*** Begin section ***
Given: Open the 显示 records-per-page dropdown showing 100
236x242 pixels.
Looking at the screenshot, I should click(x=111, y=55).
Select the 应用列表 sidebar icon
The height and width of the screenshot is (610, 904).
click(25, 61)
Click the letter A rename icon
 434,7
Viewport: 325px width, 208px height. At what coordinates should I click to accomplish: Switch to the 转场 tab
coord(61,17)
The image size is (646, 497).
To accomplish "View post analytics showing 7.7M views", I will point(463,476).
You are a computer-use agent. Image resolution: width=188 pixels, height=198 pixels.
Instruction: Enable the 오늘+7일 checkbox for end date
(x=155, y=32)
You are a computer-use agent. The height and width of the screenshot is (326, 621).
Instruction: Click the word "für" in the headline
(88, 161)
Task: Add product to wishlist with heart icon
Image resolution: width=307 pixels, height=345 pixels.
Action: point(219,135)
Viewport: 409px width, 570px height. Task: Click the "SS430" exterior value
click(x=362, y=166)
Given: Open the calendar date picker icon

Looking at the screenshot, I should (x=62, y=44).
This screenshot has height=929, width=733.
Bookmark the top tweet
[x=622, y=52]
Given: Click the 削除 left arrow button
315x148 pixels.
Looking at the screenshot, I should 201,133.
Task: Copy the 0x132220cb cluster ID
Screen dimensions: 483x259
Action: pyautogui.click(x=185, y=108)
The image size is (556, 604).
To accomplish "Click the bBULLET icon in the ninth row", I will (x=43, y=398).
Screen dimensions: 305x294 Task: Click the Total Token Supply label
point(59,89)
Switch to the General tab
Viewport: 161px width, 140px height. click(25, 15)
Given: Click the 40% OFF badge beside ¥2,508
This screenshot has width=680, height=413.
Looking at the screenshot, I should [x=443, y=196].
*** End section ***
*** Begin section ***
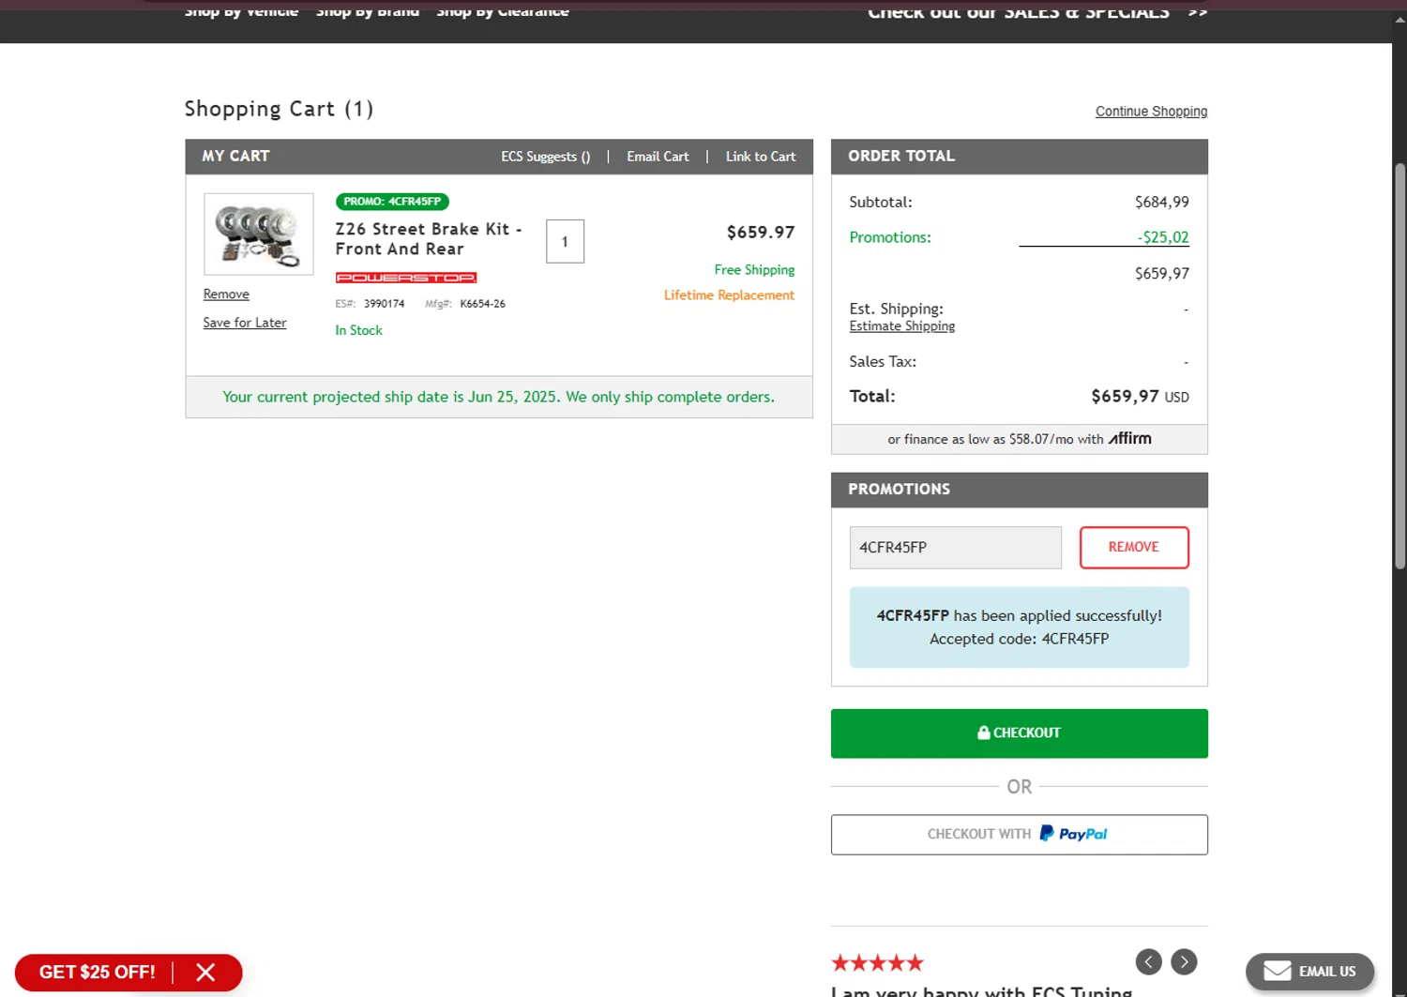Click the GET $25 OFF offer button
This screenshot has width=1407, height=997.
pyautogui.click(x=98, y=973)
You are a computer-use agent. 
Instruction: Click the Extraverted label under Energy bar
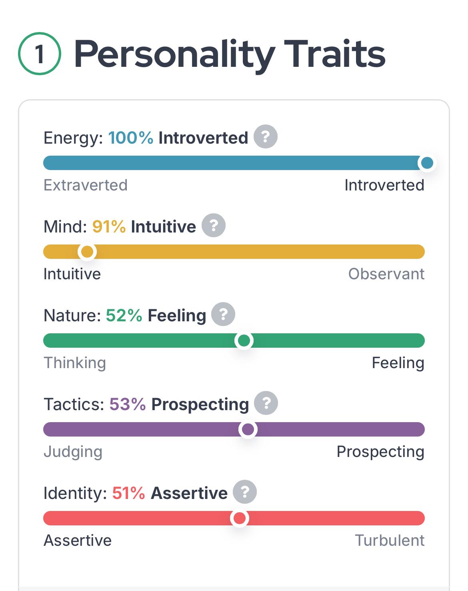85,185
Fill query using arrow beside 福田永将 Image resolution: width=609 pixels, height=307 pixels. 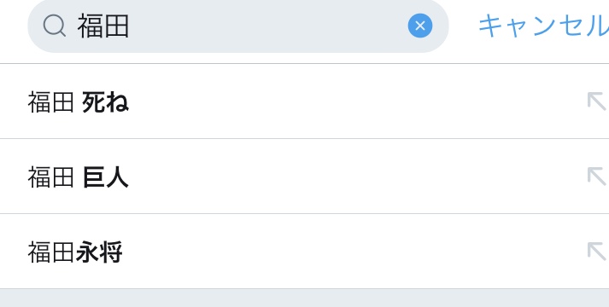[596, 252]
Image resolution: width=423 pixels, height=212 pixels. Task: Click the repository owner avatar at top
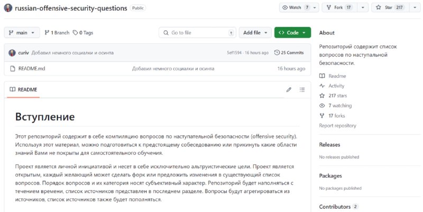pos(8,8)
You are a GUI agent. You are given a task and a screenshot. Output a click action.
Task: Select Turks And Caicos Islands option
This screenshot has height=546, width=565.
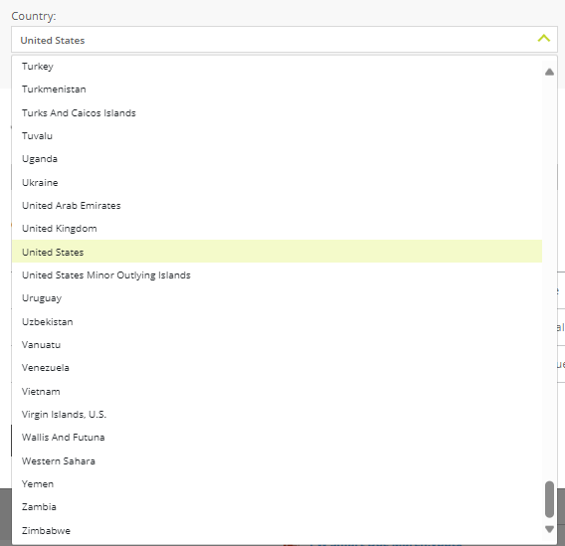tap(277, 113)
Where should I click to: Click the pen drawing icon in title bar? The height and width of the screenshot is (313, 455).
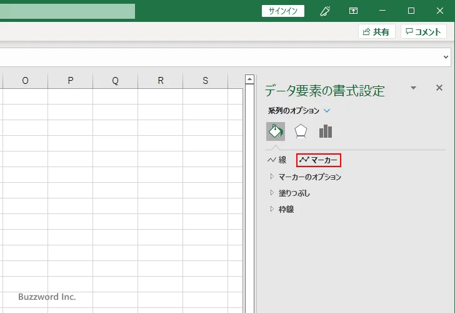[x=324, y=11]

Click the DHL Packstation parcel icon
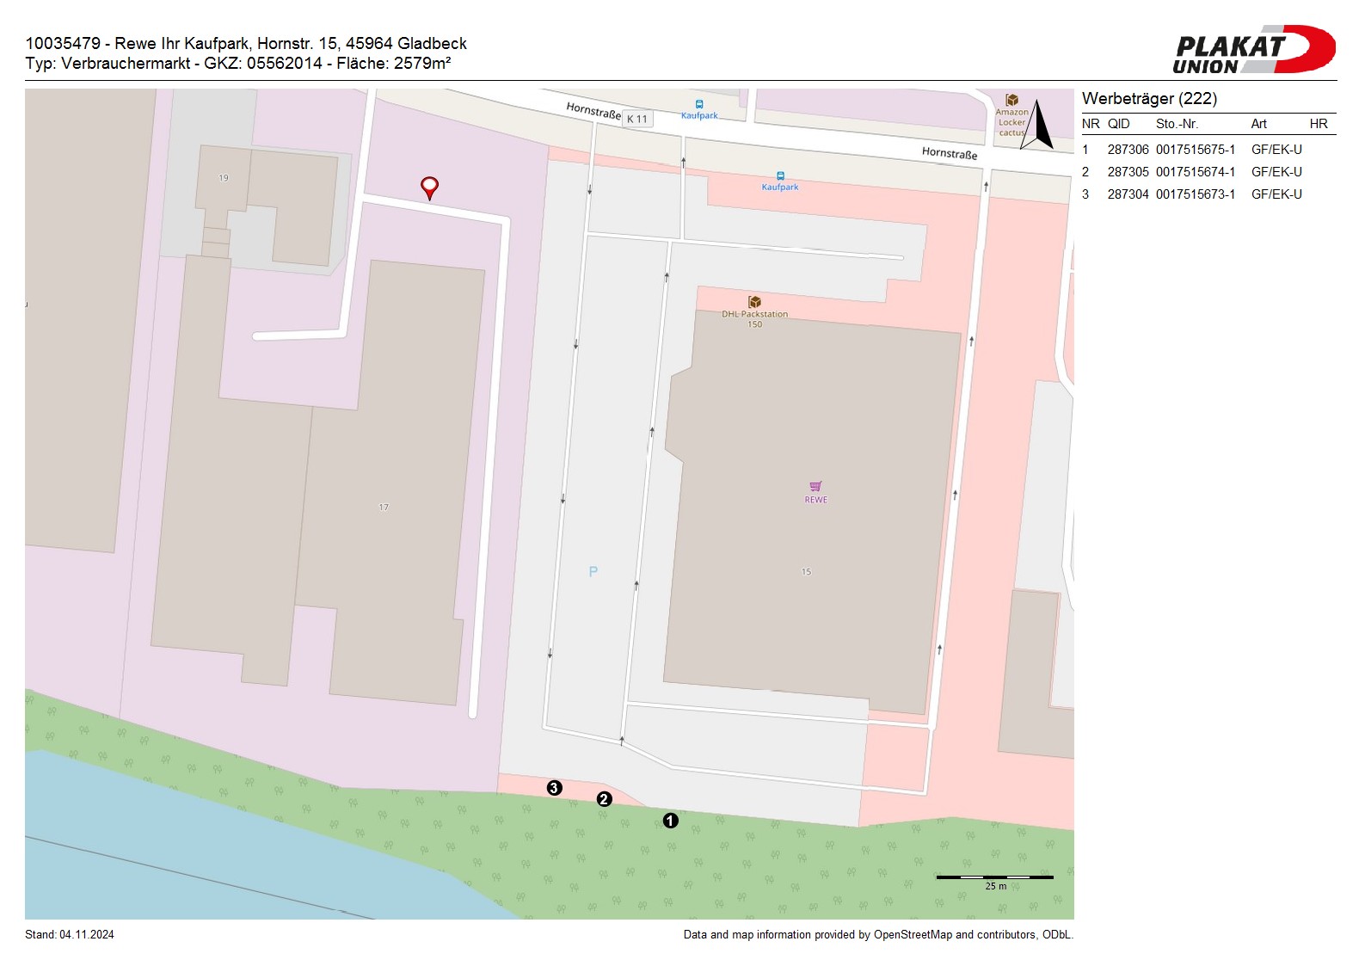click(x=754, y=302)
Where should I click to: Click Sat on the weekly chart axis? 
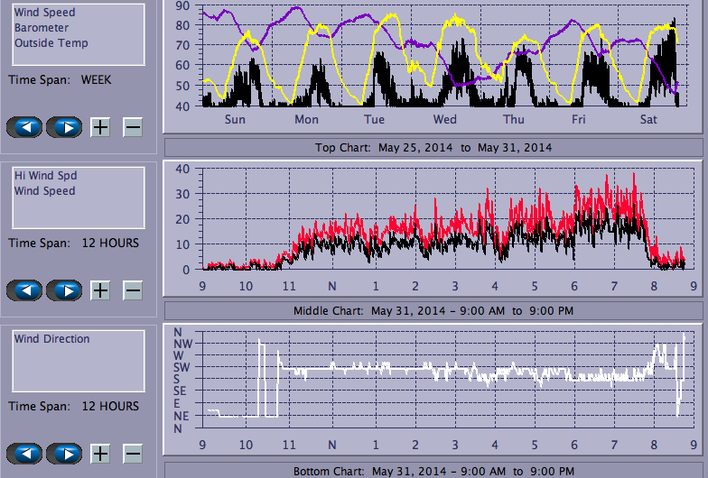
*** End section ***
EXERCISE REQUIREMENTS –
Only lines holding the word "will" belong in the answer; copy all of them from the records.

COMPLETED EXERCISE –
To accomplish "View post analytics showing 7.7M views", I will point(463,476).
To accomplish "Click the bBULLET icon in the ninth row", I will (x=43, y=398).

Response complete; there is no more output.